The downside of this arrangement is that the heat exchanger is likely to require frequent maintenance to remove fouling and biofilm growth. In the case of combined sewers, natural events such as rainfall and snow melt could also alter the water temperature significantly, affecting the efficiency of the system.

Heat recovery downstream – after the water has been treated in the WWTP but before the effluent is discharged – has several advantages. Perhaps the biggest advantages are that the wastewater is cleaner, the flow of water is relatively constant, and removing heat post-treatment will have no impact on the performance of the WWTP.

The downside to using treated wastewater is that WWTPs are often located remotely, away from homes and businesses, where there is less demand for the recovered heat.

For both upstream and downstream applications, because the sewer water temperature is significantly lower than that required for heating, the recovered heat cannot be used directly, so a heat pump is needed to increase its temperature. Kingston Council’s Cambridge Road Estate scheme will recover heat downstream of the treatment plant.

Thames Water flushes 69 million litres of clean warm water into the Hogsmill river in Kingston every day

In total, there are eight wastewater treatment plants in London, which – Ali and Gillich’s paper says – have the potential to recover approximately 4TWh of heat annually. The largest of Thames Water’s WWTP is Beckton, in East London, with an average treated flow of more than 1,200 million litres per day.

According to Ali and Gillich, this has the potential for 1.5TWh of heat energy to be reclaimed annually – enough to provide space heating and hot water to more than 100,000 homes.
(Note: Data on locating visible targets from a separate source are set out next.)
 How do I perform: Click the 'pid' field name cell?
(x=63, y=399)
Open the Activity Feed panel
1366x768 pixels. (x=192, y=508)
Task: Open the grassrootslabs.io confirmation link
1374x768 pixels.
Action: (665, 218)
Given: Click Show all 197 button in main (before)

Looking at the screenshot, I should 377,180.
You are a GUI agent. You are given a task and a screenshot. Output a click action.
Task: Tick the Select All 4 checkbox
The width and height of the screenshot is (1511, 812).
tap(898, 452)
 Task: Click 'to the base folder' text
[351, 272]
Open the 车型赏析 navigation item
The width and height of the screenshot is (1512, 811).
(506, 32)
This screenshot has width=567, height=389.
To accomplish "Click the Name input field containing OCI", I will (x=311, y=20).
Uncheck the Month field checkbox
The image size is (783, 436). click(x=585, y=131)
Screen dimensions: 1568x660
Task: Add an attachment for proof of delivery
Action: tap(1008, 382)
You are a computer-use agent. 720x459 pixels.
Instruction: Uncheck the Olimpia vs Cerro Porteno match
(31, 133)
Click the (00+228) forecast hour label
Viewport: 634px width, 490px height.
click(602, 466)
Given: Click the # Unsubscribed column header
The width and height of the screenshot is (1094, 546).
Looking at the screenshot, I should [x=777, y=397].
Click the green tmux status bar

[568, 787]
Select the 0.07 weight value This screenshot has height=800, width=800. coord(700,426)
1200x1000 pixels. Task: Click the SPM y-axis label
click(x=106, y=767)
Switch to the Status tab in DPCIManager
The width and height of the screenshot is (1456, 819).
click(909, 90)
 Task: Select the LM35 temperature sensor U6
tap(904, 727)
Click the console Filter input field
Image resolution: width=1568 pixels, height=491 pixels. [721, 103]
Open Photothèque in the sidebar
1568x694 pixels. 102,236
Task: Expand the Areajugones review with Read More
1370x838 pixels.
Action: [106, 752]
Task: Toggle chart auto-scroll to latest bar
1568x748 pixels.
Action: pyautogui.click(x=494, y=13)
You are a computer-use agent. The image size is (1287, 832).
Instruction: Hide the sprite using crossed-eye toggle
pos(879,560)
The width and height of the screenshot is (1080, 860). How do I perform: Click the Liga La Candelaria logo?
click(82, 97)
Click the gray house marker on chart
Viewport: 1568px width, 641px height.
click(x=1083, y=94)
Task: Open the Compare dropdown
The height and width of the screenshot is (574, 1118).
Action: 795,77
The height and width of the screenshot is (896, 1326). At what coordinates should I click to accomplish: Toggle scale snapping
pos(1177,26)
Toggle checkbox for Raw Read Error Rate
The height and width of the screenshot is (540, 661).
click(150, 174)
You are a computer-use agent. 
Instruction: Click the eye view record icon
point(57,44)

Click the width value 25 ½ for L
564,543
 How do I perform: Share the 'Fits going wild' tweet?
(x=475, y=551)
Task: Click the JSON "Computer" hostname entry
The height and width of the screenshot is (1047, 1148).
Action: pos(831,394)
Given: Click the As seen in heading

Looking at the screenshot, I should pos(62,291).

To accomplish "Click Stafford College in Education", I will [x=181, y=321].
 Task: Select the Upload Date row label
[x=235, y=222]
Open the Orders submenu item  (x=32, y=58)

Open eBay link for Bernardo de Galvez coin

In contrast, the Hogsmill plant is Thames Water’s smallest WWTP, with a treated daily flow of just 69 million litres.

Nevertheless, if the Kingston scheme is successful, it will demonstrate the potential to recover heat from treated wastewater and should act as a model for future schemes.  

How Thames Water Uses Sludge P0wer

Whenever you flush a toilet or empty a sink, the wastewater goes down the drain and into a sewer. That sewer will join a network of other sewers, which eventually deliver the wastewater to the sewage treatment works.

  • At the works, the wastewater is screened to remove large objects, before entering large settlement tanks, where the solids sink to the bottom to form sludge.
  • The sludge is pumped away for further treatment, while the cleaner water flows out of the top of the tank to a second tank, called an aeration lane.
  • Air is pumped into the water to encourage useful bacteria to break down and eat the harmful bacteria.
  • The treated wastewater then passes to a final settlement tank, where the useful bacteria are allowed to sink to the bottom as more sludge; however, this useful sludge is collected and recycled back to the aeration tanks.
  • The cleaned water is then passed through a bed of sand to give the water a final filter before it is allowed to enter local rivers and streams.

The sludge collected at the start of the process ends up as fertilisers for agriculture, or it is used to generate energy by either:

  • Turning it into biogas in anaerobic digesters, which is then burned in a combined heat and power engine to create electricity; or
  • Drying it to form cakes, which are then burned to generate heat that is used to drive a generator to create electricity.

In 2019, Thames Water self-generated 23% of its electricity needs, saving £37m


  1. S Farman Ali and A Gillich, The potential of the heat recovery from urban sewage wastewater for use in residential and commercial buildings, BSRIA Net Zero Building Centre,  London South Bank University. Presented at the 2020 CIBSE-ASHRAE Technical Symposium.